Im Hinblick auf die Meinungsfreiheit gilt in Deutschland der Satz von George Orwell, dass alle „Tiere“ gleich, einige aber etwas gleicher seien als die anderen. Von dieser jüdischen Narrenfreiheit des Verstorbenen macht unter den Lebenden derzeit wohl nur noch Henrik R. Broder vergleichsweise ausgiebig Gebrauch. Dabei hat der beste jüdische Polemiker aller Zeiten, Karl Kraus, mit seinem Leben und Werk gezeigt, dass Polemik zwar unentbehrlich ist, aber zuletzt doch fruchtlos bleibt.

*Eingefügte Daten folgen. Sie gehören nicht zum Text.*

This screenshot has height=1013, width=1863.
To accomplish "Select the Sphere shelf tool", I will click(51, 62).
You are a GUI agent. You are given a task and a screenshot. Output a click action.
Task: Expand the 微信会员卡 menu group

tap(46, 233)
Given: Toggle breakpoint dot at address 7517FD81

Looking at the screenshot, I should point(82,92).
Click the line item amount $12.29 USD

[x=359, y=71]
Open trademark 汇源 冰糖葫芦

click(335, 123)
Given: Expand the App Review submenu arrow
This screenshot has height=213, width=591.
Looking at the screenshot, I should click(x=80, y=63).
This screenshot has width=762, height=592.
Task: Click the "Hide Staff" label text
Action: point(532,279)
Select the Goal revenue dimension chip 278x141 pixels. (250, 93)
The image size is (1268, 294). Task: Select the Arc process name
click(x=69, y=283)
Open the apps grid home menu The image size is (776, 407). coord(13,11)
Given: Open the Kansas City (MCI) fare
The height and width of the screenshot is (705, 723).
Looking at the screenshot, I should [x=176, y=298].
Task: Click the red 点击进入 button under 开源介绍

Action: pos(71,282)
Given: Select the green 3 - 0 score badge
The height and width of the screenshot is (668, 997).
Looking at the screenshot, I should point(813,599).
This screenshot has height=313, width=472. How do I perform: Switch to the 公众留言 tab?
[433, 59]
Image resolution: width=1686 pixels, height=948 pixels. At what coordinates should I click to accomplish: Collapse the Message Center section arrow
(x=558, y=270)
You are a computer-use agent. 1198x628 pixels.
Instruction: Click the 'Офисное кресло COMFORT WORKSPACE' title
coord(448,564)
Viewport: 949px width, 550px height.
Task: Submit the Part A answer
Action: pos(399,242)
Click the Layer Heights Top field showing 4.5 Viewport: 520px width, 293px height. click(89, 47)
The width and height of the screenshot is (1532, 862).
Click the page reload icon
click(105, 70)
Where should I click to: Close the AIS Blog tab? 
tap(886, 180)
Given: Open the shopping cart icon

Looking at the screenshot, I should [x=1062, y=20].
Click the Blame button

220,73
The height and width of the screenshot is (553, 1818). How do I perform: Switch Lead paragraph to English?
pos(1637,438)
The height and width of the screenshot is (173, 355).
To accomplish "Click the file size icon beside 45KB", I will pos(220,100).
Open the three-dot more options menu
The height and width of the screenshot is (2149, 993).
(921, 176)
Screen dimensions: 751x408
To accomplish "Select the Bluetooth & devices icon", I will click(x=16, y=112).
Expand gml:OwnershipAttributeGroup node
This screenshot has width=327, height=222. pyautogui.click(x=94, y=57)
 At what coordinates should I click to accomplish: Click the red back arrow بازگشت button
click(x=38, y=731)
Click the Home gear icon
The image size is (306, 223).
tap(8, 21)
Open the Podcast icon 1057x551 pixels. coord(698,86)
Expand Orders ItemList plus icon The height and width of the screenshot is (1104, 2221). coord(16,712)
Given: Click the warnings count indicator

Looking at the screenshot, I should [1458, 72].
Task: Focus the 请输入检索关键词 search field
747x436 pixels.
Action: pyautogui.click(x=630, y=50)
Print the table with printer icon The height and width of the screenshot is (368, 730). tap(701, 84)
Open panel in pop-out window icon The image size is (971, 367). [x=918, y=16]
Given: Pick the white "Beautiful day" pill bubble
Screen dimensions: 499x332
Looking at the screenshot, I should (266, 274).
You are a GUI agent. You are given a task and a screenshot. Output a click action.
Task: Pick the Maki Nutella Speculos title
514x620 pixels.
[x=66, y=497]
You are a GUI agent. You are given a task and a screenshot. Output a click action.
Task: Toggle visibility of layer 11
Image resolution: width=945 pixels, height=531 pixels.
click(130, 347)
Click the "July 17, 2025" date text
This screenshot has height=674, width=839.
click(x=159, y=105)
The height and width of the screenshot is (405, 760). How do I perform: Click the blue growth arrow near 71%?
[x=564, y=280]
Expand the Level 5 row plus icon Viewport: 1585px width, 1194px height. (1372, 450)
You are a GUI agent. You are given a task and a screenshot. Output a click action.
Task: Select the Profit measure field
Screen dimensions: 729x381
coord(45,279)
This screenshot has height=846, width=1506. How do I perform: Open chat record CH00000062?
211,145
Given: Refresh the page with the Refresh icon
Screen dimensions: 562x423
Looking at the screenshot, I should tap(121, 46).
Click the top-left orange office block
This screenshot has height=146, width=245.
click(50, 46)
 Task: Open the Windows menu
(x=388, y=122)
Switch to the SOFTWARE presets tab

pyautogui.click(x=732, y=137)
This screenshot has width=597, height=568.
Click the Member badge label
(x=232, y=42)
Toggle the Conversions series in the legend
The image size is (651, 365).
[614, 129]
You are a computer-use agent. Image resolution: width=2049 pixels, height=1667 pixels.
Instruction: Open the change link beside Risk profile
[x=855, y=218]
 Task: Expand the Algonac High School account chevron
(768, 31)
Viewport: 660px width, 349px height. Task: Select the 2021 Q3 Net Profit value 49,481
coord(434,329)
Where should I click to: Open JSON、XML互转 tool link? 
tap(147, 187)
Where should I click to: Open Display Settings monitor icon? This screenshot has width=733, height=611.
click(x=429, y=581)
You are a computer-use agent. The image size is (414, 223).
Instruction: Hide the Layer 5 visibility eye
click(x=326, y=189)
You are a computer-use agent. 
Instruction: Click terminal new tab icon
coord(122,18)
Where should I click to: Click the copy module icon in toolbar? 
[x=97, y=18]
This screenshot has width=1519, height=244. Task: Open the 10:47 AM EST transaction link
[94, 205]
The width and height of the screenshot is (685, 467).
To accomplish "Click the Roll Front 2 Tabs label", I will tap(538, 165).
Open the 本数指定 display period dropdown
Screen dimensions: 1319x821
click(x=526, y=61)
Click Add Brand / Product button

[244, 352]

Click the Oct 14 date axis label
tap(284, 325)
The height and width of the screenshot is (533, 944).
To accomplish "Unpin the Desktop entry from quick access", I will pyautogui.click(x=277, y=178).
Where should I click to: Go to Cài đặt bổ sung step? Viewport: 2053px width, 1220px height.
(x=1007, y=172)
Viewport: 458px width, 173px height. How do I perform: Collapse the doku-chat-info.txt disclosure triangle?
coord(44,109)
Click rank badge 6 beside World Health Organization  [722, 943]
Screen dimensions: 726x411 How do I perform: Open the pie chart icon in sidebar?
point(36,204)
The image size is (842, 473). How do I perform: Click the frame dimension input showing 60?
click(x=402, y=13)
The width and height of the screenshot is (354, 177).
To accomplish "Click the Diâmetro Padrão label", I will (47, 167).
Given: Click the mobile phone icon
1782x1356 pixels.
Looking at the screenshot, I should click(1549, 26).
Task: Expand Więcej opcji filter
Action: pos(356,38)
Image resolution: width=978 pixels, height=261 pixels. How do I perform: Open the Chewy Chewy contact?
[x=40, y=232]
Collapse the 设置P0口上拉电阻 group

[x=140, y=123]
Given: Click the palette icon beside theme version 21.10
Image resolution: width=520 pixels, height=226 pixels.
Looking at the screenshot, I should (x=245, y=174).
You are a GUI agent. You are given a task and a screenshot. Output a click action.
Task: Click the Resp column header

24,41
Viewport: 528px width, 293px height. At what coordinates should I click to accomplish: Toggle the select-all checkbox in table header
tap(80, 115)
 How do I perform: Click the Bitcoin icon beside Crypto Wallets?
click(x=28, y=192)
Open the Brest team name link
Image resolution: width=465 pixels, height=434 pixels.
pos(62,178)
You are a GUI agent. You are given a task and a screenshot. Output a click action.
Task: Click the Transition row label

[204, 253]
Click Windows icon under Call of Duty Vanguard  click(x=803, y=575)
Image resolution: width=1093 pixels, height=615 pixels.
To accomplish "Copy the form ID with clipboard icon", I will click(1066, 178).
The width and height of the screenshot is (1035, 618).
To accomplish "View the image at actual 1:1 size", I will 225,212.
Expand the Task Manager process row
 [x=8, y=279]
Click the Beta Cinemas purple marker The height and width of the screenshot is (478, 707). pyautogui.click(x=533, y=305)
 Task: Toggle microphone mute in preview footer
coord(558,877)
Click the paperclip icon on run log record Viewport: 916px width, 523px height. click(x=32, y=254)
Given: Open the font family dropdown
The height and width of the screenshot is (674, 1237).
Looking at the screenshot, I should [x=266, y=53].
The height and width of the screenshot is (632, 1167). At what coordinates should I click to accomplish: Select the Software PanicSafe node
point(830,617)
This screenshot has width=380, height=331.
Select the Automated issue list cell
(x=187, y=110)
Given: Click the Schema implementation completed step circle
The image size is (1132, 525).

Beim Andenken an Ralph Giordano wird man bei weitem nicht nur an Polemik denken. Wie der ebenfalls dieses Jahr verstorbene Siegfried Lenz hat sich Giordano unter anderem mit den Masuren befasst, was in das Buch „Ostpreussen ade!“ eingegangen ist. Über alles gesehen, ist auch von seiner Lebensgeschichte her Ralph Giordano ein möglicherweise glaubwürdigerer Autor als der mit ihm über viele Jahre verbunden gewesene, voriges Jahr verstorbene Walter Jens, dessen Mitgliedschaft bei der NSDAP und dessen Beschimpfung von Thomas Mann als „Asphaltliterat“ an der Patina des sogenannten Antifaschisten ziemlich geritzt haben.
Zu den bleibenden Verdiensten des brillanten Publizisten Giordano gehört es, dass er in seinem ganzen Leben wohl nie irgendeine Zeile geschrieben hat, um sich damit beliebt zu machen.